The Canada Open Team, Les Amoils, Vincent Demuy, Daniel Korbel, Nicolas L’Ecuyer, Daniel Miles and Darren Wolpert, earned the right to represent Canada with a convincing victory at the 2012 CNTC. Nicholas and Judith Gartaganis were the NPC and Coach.
With the WBF initiatives to have bridge included under the Olympic sport umbrella has come the requirement to comply with anti-doping standards as they apply to all Olympic sports. Every competitor must be prepared to submit to scrutiny. To that end, two (of the some 350+ entrants in the Open Teams event) were randomly selected for drug testing.
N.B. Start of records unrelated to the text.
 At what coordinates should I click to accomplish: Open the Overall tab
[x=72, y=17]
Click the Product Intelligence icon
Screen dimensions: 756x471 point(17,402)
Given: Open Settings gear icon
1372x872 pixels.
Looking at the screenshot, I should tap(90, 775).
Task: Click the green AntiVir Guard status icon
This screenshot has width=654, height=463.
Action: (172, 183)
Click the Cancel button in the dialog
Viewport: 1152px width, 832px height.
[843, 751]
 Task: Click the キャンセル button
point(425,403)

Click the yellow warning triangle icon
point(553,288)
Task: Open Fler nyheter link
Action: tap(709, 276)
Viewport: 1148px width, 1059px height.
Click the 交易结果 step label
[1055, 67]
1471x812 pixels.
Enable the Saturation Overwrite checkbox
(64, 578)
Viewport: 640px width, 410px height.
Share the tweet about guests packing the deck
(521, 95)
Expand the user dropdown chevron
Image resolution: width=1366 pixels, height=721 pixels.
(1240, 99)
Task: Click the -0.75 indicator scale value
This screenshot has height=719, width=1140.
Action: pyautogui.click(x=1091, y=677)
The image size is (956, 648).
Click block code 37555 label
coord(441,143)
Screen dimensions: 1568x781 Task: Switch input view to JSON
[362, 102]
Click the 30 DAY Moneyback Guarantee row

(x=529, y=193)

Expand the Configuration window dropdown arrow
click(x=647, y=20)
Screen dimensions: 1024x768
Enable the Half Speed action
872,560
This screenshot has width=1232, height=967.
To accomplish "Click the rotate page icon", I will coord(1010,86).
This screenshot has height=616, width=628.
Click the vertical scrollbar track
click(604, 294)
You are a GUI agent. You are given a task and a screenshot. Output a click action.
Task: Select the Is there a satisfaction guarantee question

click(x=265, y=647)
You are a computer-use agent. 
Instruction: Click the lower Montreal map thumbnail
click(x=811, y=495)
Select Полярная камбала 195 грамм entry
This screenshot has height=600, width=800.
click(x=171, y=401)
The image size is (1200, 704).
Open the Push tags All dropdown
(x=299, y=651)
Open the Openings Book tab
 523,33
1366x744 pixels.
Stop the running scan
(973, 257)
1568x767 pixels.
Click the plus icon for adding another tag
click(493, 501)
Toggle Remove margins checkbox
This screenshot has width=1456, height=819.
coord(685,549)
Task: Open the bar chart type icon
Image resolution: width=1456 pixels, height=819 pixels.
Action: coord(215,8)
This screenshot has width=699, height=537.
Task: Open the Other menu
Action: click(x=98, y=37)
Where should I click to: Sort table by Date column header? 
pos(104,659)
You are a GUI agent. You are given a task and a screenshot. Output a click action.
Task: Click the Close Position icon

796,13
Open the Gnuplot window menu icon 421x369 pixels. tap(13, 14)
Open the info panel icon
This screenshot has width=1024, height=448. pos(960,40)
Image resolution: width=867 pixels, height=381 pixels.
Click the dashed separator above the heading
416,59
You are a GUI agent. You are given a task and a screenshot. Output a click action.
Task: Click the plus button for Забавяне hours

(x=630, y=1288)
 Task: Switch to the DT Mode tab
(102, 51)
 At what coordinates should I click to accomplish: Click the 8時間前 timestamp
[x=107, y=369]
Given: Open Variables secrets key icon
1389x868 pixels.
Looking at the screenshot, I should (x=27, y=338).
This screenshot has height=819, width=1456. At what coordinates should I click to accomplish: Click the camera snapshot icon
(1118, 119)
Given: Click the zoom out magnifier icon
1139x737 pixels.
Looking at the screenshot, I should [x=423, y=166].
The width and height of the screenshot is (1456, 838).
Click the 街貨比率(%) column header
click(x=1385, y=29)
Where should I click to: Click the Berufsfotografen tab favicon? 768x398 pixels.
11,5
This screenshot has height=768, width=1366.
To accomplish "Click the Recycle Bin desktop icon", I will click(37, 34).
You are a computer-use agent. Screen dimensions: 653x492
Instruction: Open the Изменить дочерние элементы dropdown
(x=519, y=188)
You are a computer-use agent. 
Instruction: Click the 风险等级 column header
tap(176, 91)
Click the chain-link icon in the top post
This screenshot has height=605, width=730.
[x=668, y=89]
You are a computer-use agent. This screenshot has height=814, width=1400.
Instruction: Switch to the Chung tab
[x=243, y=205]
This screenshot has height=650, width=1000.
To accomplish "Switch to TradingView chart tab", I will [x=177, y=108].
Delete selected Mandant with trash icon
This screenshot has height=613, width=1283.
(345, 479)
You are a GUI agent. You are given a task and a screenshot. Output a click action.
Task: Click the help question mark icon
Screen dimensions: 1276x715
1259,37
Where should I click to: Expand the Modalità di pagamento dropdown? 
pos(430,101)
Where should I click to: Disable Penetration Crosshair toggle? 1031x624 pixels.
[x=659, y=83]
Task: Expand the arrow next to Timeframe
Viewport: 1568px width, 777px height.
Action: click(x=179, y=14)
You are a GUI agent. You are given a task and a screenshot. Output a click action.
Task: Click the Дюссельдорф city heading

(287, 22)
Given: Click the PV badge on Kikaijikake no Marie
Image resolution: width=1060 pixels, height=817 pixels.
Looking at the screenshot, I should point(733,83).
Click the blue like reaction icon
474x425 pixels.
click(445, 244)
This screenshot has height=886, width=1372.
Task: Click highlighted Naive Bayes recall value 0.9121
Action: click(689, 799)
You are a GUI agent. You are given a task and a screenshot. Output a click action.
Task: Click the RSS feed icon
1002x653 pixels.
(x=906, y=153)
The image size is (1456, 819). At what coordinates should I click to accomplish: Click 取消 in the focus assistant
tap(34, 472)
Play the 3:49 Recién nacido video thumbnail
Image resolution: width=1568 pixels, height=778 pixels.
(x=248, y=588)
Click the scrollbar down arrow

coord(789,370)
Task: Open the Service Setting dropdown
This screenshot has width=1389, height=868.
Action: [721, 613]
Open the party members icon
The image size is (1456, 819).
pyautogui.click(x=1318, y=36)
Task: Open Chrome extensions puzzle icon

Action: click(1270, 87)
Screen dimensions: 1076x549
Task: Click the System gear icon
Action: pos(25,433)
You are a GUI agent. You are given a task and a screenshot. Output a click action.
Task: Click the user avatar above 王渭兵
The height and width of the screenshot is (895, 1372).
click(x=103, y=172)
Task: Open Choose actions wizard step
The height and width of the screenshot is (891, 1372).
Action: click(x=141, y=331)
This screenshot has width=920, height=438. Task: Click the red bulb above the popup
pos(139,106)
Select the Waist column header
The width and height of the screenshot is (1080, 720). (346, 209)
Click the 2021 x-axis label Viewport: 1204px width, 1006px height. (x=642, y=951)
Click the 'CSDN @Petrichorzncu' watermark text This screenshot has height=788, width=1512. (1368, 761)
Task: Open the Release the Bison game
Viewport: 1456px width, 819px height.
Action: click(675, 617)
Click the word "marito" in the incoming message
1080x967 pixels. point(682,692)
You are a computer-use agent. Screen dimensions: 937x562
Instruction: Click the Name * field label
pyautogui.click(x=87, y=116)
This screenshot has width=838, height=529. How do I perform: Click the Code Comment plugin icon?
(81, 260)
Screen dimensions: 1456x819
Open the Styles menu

Pity poor Nick L’Ecuyer who was unlucky enough to be one of the two! What was to be a routine exercise turned into a marathon. After over two hours, he was finally dismissed, barely in time for the Opening Ceremonies.
Entrants were organized into four groups of 15 to play a round robin within the group. The top four teams from each group would advance to the knockout (KO) round of 16. Canada's group consisted of Argentina, Bermuda, Canada, Italy, Kenya, Morocco, Romania, Russia, Scotland, Singapore, Slovakia, South Africa, Sweden, Thailand and Trinidad & Tobago. Clearly the top six contenders were Italy, Russia, Sweden, South Africa, Argentina and Canada. Quite likely the Asian teams would also threaten, as these nations are often underrated on the world stage.